Retype all of the data. Every line must match exactly.

Provided data: Begin

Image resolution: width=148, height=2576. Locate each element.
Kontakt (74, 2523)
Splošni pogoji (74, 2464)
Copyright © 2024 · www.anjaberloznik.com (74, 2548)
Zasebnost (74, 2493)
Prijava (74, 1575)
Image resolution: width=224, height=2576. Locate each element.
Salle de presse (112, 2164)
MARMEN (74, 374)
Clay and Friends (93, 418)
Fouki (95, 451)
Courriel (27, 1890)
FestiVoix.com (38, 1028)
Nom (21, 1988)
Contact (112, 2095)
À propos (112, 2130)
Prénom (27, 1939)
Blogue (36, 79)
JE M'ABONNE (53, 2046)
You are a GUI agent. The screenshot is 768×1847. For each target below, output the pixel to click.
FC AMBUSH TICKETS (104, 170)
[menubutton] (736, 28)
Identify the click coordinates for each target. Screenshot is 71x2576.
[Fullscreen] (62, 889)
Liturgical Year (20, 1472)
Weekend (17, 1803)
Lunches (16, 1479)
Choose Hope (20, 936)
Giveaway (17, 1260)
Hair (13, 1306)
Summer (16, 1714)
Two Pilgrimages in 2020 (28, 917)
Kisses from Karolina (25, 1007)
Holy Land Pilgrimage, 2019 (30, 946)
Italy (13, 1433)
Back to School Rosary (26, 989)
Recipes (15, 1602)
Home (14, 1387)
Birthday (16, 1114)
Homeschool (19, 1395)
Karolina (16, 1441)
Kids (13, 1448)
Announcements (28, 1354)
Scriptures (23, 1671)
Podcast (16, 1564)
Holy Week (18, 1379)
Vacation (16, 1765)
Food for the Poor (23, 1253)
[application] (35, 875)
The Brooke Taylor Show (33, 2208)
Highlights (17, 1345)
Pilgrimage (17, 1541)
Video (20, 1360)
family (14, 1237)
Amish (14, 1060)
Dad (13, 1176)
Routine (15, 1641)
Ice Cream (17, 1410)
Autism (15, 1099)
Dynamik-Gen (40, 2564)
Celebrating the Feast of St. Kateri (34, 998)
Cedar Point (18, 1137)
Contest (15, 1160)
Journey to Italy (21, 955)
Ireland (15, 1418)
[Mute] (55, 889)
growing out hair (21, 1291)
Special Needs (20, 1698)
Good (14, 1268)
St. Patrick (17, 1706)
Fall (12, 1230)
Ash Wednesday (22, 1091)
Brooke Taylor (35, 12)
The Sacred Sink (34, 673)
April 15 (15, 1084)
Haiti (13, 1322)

Provided data: End

● Solution for this problem:
Image resolution: width=148, height=2576. Locate each element.
Kontakt (74, 2523)
Splošni pogoji (74, 2464)
Copyright © 2024 · www.anjaberloznik.com (74, 2548)
Zasebnost (74, 2493)
Prijava (74, 1575)
Image resolution: width=224, height=2576. Locate each element.
Salle de presse (112, 2164)
MARMEN (74, 374)
Clay and Friends (93, 418)
Fouki (95, 451)
Courriel (27, 1890)
FestiVoix.com (38, 1028)
Nom (21, 1988)
Contact (112, 2095)
À propos (112, 2130)
Prénom (27, 1939)
Blogue (36, 79)
JE M'ABONNE (53, 2046)
You are a GUI agent. The screenshot is 768×1847. For each target below, output the pixel to click.
FC AMBUSH TICKETS (104, 170)
[menubutton] (736, 28)
Identify the click coordinates for each target. Screenshot is 71x2576.
[Fullscreen] (62, 889)
Liturgical Year (20, 1472)
Weekend (17, 1803)
Lunches (16, 1479)
Choose Hope (20, 936)
Giveaway (17, 1260)
Hair (13, 1306)
Summer (16, 1714)
Two Pilgrimages in 2020 (28, 917)
Kisses from Karolina (25, 1007)
Holy Land Pilgrimage, 2019 (30, 946)
Italy (13, 1433)
Back to School Rosary (26, 989)
Recipes (15, 1602)
Home (14, 1387)
Birthday (16, 1114)
Homeschool (19, 1395)
Karolina (16, 1441)
Kids (13, 1448)
Announcements (28, 1354)
Scriptures (23, 1671)
Podcast (16, 1564)
Holy Week (18, 1379)
Vacation (16, 1765)
Food for the Poor (23, 1253)
[application] (35, 875)
The Brooke Taylor Show (33, 2208)
Highlights (17, 1345)
Pilgrimage (17, 1541)
Video (20, 1360)
family (14, 1237)
Amish (14, 1060)
Dad (13, 1176)
Routine (15, 1641)
Ice Cream (17, 1410)
Autism (15, 1099)
Dynamik-Gen (40, 2564)
Celebrating the Feast of St. Kateri (34, 998)
Cedar Point (18, 1137)
Contest (15, 1160)
Journey to Italy (21, 955)
Ireland (15, 1418)
[Mute] (55, 889)
growing out hair (21, 1291)
Special Needs (20, 1698)
Good (14, 1268)
St. Patrick (17, 1706)
Fall (12, 1230)
Ash Wednesday (22, 1091)
Brooke Taylor (35, 12)
The Sacred Sink (34, 673)
April 15 (15, 1084)
Haiti (13, 1322)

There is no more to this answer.